**Short problem 1:**
According to the passage on the isoperimetric problem, why does the circle stand out as the great candidate for the solution? Answer in one to three sentences.
**Short problem 2:**
In the passage on the isoperimetric problem, what perimeter do the first figures whose areas are calculated have?
**Short problem 3:**
From the passage on the isoperimetric problem, write out the stretch from "You can try" through "with wonderful episodes.".

It doesn't seem like a very difficult task
to find the closed curve in the plane that, for a given perimeter, encloses the largest area.
To find this curve, we can start by calculating the areas of a few figures with
a perimeter of 1. The triangle, the square, the pentagon... decagon, hectagon,
chiliagon, myriagon. No matter how many sides you add, the area of any regular
polygon with a given perimeter is always less than that of the circle.
You can try with ellipses, ovals, ovoids, or devilish polygons. You can
integrate the weirdest curve you can think of, but the result will always be less
than the area of the circle. Given that, the circle stands out
as the great candidate for the solution to the isoperimetric problem. But, is it?
This simple problem is one of the oldest in mathematics, THE ISOPERIMETRIC
PROBLEM, and its history begins with a legend and continues with wonderful episodes.

**Provided data:**
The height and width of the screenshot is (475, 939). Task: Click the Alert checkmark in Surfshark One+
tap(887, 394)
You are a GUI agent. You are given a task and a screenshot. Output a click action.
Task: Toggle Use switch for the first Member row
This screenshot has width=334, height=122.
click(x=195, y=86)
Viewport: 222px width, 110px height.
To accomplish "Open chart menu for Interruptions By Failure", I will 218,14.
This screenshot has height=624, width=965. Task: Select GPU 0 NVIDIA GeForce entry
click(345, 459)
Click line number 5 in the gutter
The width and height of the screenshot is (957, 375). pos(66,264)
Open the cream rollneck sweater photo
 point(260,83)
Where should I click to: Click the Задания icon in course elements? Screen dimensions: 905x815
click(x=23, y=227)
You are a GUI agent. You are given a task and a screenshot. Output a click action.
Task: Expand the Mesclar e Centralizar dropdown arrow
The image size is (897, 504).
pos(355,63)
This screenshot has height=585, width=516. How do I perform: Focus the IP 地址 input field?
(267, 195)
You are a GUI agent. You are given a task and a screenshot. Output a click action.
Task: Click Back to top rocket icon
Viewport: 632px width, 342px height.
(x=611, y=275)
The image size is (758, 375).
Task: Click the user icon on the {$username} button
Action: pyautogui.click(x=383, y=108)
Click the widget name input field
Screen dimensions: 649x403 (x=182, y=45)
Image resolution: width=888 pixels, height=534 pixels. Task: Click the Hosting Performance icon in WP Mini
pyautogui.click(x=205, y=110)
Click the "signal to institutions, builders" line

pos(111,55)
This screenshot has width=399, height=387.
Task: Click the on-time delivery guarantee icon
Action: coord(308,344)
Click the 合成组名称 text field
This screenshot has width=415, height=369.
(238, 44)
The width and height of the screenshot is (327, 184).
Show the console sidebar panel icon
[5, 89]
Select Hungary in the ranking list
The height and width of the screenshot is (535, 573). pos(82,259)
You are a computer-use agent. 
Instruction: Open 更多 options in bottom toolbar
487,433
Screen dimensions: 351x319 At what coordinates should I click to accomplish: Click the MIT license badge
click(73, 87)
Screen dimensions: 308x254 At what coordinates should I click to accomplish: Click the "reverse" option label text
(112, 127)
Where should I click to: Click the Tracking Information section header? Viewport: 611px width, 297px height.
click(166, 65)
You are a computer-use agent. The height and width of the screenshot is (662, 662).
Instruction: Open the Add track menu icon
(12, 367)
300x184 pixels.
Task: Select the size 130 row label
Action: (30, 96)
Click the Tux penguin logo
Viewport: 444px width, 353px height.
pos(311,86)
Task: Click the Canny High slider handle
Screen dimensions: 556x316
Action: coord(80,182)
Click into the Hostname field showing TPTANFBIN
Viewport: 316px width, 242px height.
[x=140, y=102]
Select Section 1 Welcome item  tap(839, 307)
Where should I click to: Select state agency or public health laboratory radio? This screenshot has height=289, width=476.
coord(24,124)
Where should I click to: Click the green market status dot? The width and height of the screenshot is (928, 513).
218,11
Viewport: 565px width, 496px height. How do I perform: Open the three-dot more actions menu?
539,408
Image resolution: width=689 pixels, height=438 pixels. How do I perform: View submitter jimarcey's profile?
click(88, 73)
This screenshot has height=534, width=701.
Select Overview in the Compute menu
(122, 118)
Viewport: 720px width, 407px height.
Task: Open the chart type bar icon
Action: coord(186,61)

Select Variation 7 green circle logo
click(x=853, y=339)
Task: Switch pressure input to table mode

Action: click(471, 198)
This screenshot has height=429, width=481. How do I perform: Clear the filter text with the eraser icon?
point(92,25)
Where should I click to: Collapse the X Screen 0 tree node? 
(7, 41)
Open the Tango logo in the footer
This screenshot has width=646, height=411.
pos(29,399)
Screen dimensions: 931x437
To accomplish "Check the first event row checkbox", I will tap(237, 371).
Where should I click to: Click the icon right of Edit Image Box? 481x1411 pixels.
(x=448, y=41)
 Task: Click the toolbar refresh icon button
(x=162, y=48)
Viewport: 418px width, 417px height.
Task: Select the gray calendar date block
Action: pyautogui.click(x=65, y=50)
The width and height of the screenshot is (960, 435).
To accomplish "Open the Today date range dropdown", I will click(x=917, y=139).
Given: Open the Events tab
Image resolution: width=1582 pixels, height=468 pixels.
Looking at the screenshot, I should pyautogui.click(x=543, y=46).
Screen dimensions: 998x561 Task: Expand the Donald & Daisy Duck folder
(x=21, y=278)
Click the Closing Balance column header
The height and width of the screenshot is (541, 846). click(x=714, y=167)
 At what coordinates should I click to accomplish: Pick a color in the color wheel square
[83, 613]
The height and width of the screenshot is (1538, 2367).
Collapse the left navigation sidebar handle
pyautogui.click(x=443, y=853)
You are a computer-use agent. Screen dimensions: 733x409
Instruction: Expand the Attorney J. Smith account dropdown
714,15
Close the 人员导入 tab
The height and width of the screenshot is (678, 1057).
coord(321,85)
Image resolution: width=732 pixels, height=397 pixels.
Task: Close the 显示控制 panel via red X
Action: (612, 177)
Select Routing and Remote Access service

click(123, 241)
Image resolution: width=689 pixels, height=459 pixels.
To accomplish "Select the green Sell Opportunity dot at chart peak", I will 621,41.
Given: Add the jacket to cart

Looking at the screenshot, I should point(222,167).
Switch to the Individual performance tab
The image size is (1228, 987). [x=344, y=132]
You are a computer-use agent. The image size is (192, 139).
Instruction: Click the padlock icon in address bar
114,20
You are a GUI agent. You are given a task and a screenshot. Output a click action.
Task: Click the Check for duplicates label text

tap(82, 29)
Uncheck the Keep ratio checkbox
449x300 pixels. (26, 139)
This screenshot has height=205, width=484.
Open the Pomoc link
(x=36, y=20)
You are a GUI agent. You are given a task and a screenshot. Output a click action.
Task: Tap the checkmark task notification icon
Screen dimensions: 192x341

**Full response 1:**
For a given perimeter, every regular polygon has less area than the circle, however many sides it has. Ellipses, ovals, ovoids, odd polygons and even the weirdest curves also always give less area than the circle.

**Full response 2:**
A perimeter of 1.

**Full response 3:**
You can try with ellipses, ovals, ovoids, or devilish polygons. You can
integrate the weirdest curve you can think of, but the result will always be less
than the area of the circle. Given that, the circle stands out
as the great candidate for the solution to the isoperimetric problem. But, is it?
This simple problem is one of the oldest in mathematics, THE ISOPERIMETRIC
PROBLEM, and its history begins with a legend and continues with wonderful episodes.